### Data for the task
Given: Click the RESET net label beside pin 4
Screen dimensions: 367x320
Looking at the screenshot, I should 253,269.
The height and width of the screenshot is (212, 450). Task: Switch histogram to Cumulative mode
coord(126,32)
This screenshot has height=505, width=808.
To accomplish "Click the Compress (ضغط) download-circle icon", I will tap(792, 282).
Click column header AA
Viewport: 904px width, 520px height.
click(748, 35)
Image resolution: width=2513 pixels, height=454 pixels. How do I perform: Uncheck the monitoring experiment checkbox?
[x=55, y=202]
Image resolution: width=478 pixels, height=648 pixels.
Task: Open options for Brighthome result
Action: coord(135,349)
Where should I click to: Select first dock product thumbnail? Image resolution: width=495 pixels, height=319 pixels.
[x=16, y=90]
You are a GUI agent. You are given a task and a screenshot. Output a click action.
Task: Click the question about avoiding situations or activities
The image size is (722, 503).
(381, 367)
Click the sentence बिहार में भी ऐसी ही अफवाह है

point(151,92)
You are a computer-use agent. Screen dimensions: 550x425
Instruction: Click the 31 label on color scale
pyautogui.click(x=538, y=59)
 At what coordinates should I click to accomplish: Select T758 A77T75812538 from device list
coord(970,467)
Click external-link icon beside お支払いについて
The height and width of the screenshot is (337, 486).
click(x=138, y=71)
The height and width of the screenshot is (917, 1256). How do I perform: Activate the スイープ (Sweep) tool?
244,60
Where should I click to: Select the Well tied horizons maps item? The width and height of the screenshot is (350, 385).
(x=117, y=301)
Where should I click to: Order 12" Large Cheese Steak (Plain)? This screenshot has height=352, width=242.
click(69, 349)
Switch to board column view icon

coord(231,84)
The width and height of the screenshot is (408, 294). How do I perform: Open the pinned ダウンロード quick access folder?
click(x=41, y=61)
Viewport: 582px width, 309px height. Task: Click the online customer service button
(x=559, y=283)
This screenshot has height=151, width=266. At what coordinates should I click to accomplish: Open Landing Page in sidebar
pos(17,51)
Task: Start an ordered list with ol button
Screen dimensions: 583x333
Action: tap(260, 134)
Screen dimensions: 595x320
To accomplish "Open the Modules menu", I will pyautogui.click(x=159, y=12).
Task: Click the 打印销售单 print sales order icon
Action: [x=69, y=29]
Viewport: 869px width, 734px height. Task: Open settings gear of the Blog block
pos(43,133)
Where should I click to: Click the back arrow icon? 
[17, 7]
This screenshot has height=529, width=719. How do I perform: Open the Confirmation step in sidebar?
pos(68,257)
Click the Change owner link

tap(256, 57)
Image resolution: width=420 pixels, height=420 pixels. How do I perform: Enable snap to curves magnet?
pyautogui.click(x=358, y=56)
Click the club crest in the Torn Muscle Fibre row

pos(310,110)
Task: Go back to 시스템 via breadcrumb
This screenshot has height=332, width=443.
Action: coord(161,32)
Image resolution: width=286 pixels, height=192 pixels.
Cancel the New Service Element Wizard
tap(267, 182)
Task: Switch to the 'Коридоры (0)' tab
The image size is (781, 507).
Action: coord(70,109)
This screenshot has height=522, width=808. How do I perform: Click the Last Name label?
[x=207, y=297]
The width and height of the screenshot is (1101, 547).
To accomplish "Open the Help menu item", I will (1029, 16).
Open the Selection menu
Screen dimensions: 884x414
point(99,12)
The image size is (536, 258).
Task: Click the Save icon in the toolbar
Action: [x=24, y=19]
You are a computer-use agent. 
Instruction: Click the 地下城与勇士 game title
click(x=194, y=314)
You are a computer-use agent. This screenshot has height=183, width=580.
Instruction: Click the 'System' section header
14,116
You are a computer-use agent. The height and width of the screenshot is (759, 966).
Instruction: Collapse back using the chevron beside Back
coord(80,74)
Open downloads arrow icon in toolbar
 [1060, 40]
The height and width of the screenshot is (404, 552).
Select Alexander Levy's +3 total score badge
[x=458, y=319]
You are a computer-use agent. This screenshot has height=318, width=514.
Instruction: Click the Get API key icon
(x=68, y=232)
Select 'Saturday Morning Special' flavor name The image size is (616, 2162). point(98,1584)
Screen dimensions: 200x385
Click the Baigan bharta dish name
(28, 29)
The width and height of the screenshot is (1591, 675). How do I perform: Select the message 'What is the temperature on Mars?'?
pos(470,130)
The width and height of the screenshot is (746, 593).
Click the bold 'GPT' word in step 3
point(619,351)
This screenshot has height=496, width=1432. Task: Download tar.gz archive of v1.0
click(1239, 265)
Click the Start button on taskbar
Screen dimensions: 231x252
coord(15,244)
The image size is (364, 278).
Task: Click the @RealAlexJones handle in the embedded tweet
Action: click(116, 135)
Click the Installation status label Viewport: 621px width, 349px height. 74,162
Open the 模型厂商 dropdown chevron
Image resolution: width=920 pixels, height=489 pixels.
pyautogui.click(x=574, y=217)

### Task objective
Without any alteration, repeat the entire listing.

### Your response
Given: Click the RESET net label beside pin 4
Screen dimensions: 367x320
Looking at the screenshot, I should 253,269.
The height and width of the screenshot is (212, 450). Task: Switch histogram to Cumulative mode
coord(126,32)
This screenshot has height=505, width=808.
To accomplish "Click the Compress (ضغط) download-circle icon", I will tap(792, 282).
Click column header AA
Viewport: 904px width, 520px height.
click(748, 35)
Image resolution: width=2513 pixels, height=454 pixels. How do I perform: Uncheck the monitoring experiment checkbox?
[x=55, y=202]
Image resolution: width=478 pixels, height=648 pixels.
Task: Open options for Brighthome result
Action: coord(135,349)
Where should I click to: Select first dock product thumbnail? Image resolution: width=495 pixels, height=319 pixels.
[x=16, y=90]
You are a GUI agent. You are given a task and a screenshot. Output a click action.
Task: Click the question about avoiding situations or activities
The image size is (722, 503).
(381, 367)
Click the sentence बिहार में भी ऐसी ही अफवाह है

point(151,92)
You are a computer-use agent. Screen dimensions: 550x425
Instruction: Click the 31 label on color scale
pyautogui.click(x=538, y=59)
 At what coordinates should I click to accomplish: Select T758 A77T75812538 from device list
coord(970,467)
Click external-link icon beside お支払いについて
The height and width of the screenshot is (337, 486).
click(x=138, y=71)
The height and width of the screenshot is (917, 1256). How do I perform: Activate the スイープ (Sweep) tool?
244,60
Where should I click to: Select the Well tied horizons maps item? The width and height of the screenshot is (350, 385).
(x=117, y=301)
Where should I click to: Order 12" Large Cheese Steak (Plain)? This screenshot has height=352, width=242.
click(69, 349)
Switch to board column view icon

coord(231,84)
The width and height of the screenshot is (408, 294). How do I perform: Open the pinned ダウンロード quick access folder?
click(x=41, y=61)
Viewport: 582px width, 309px height. Task: Click the online customer service button
(x=559, y=283)
This screenshot has height=151, width=266. At what coordinates should I click to accomplish: Open Landing Page in sidebar
pos(17,51)
Task: Start an ordered list with ol button
Screen dimensions: 583x333
Action: tap(260, 134)
Screen dimensions: 595x320
To accomplish "Open the Modules menu", I will pyautogui.click(x=159, y=12).
Task: Click the 打印销售单 print sales order icon
Action: [x=69, y=29]
Viewport: 869px width, 734px height. Task: Open settings gear of the Blog block
pos(43,133)
Where should I click to: Click the back arrow icon? 
[17, 7]
This screenshot has height=529, width=719. How do I perform: Open the Confirmation step in sidebar?
pos(68,257)
Click the Change owner link

tap(256, 57)
Image resolution: width=420 pixels, height=420 pixels. How do I perform: Enable snap to curves magnet?
pyautogui.click(x=358, y=56)
Click the club crest in the Torn Muscle Fibre row

pos(310,110)
Task: Go back to 시스템 via breadcrumb
This screenshot has height=332, width=443.
Action: coord(161,32)
Image resolution: width=286 pixels, height=192 pixels.
Cancel the New Service Element Wizard
tap(267, 182)
Task: Switch to the 'Коридоры (0)' tab
The image size is (781, 507).
Action: coord(70,109)
This screenshot has height=522, width=808. How do I perform: Click the Last Name label?
[x=207, y=297]
The width and height of the screenshot is (1101, 547).
To accomplish "Open the Help menu item", I will (1029, 16).
Open the Selection menu
Screen dimensions: 884x414
point(99,12)
The image size is (536, 258).
Task: Click the Save icon in the toolbar
Action: [x=24, y=19]
You are a computer-use agent. 
Instruction: Click the 地下城与勇士 game title
click(x=194, y=314)
You are a computer-use agent. This screenshot has height=183, width=580.
Instruction: Click the 'System' section header
14,116
You are a computer-use agent. The height and width of the screenshot is (759, 966).
Instruction: Collapse back using the chevron beside Back
coord(80,74)
Open downloads arrow icon in toolbar
 [1060, 40]
The height and width of the screenshot is (404, 552).
Select Alexander Levy's +3 total score badge
[x=458, y=319]
You are a computer-use agent. This screenshot has height=318, width=514.
Instruction: Click the Get API key icon
(x=68, y=232)
Select 'Saturday Morning Special' flavor name The image size is (616, 2162). point(98,1584)
Screen dimensions: 200x385
Click the Baigan bharta dish name
(28, 29)
The width and height of the screenshot is (1591, 675). How do I perform: Select the message 'What is the temperature on Mars?'?
pos(470,130)
The width and height of the screenshot is (746, 593).
Click the bold 'GPT' word in step 3
point(619,351)
This screenshot has height=496, width=1432. Task: Download tar.gz archive of v1.0
click(1239, 265)
Click the Start button on taskbar
Screen dimensions: 231x252
coord(15,244)
The image size is (364, 278).
Task: Click the @RealAlexJones handle in the embedded tweet
Action: click(116, 135)
Click the Installation status label Viewport: 621px width, 349px height. 74,162
Open the 模型厂商 dropdown chevron
Image resolution: width=920 pixels, height=489 pixels.
pyautogui.click(x=574, y=217)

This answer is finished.